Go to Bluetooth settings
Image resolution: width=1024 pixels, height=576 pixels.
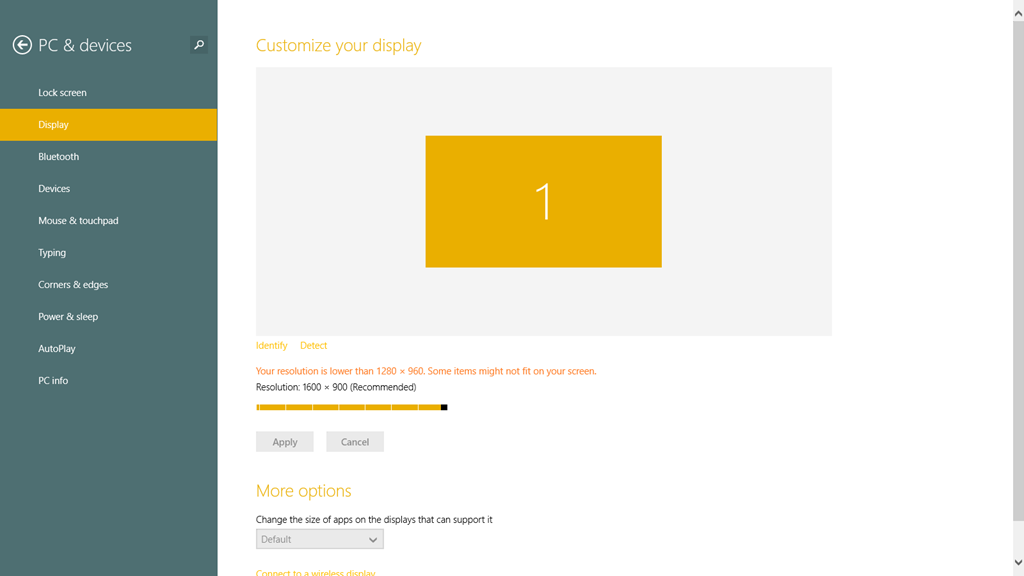58,157
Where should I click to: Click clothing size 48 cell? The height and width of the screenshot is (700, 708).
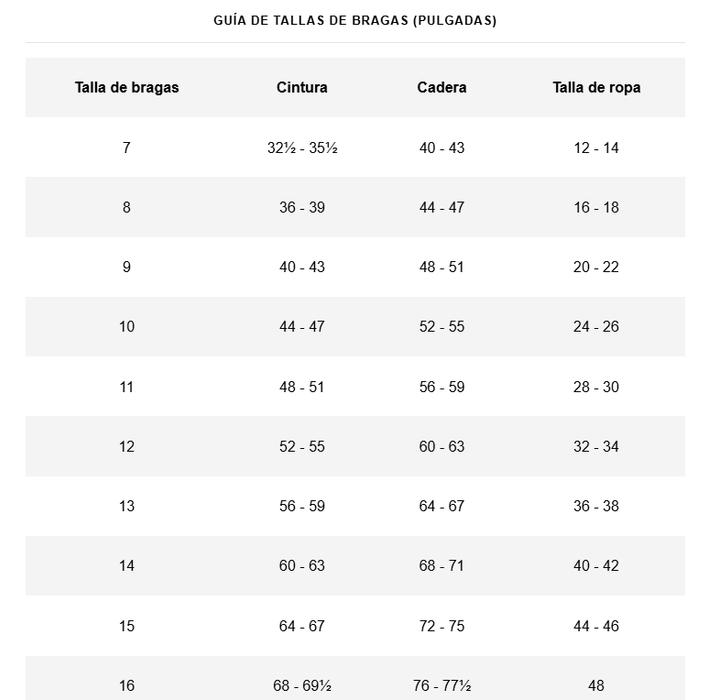point(596,686)
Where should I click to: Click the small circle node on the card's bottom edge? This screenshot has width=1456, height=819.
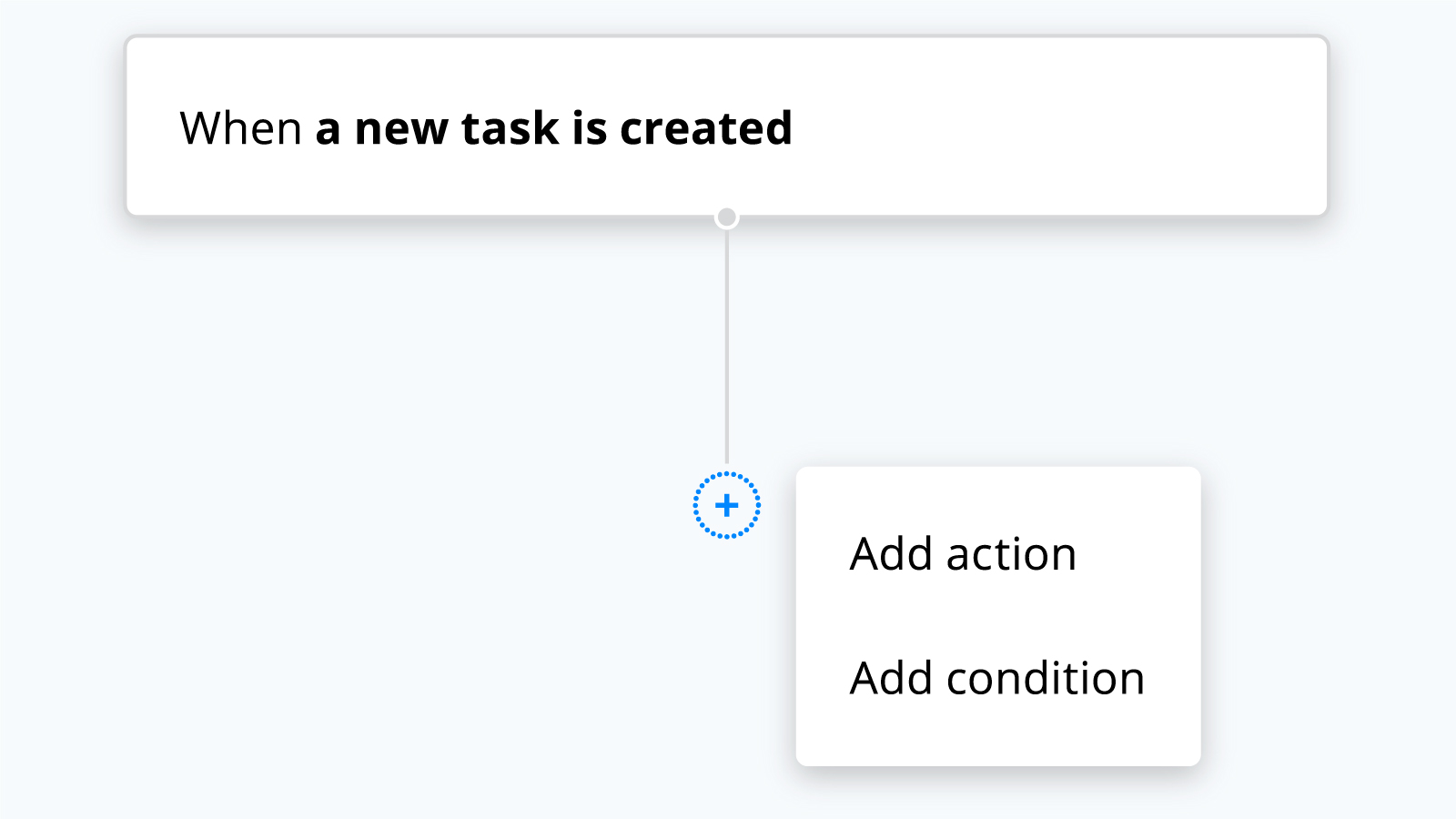(x=726, y=217)
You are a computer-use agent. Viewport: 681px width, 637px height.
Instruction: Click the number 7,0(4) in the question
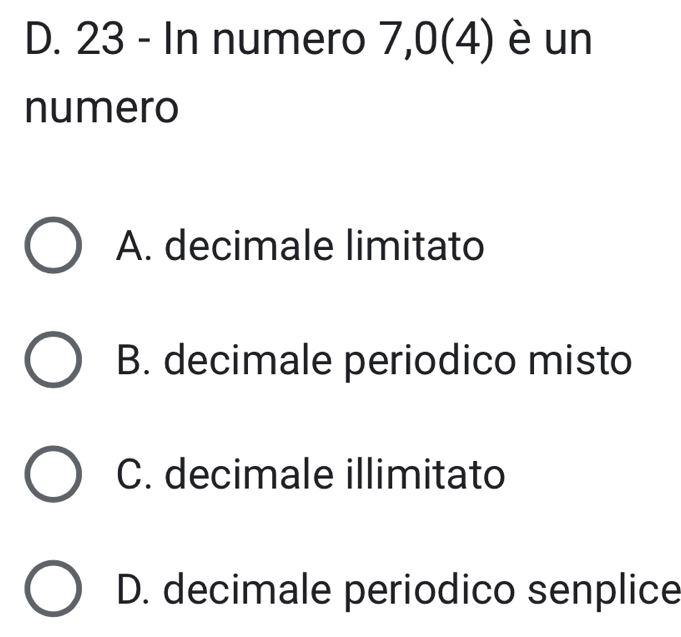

━━━━━━━━━━━━━━━━

| Exercise description |
The output must be every line of the records, printed exactly, with the pictures omitted.

| Written response |
Go to Bluetooth settings
Image resolution: width=1024 pixels, height=576 pixels.
58,157
Where should I click to: Click clothing size 48 cell? The height and width of the screenshot is (700, 708).
point(596,686)
Where should I click to: Click the small circle node on the card's bottom edge? This screenshot has width=1456, height=819.
(x=726, y=217)
You are a computer-use agent. Viewport: 681px width, 637px height.
Instruction: Click the number 7,0(4) in the question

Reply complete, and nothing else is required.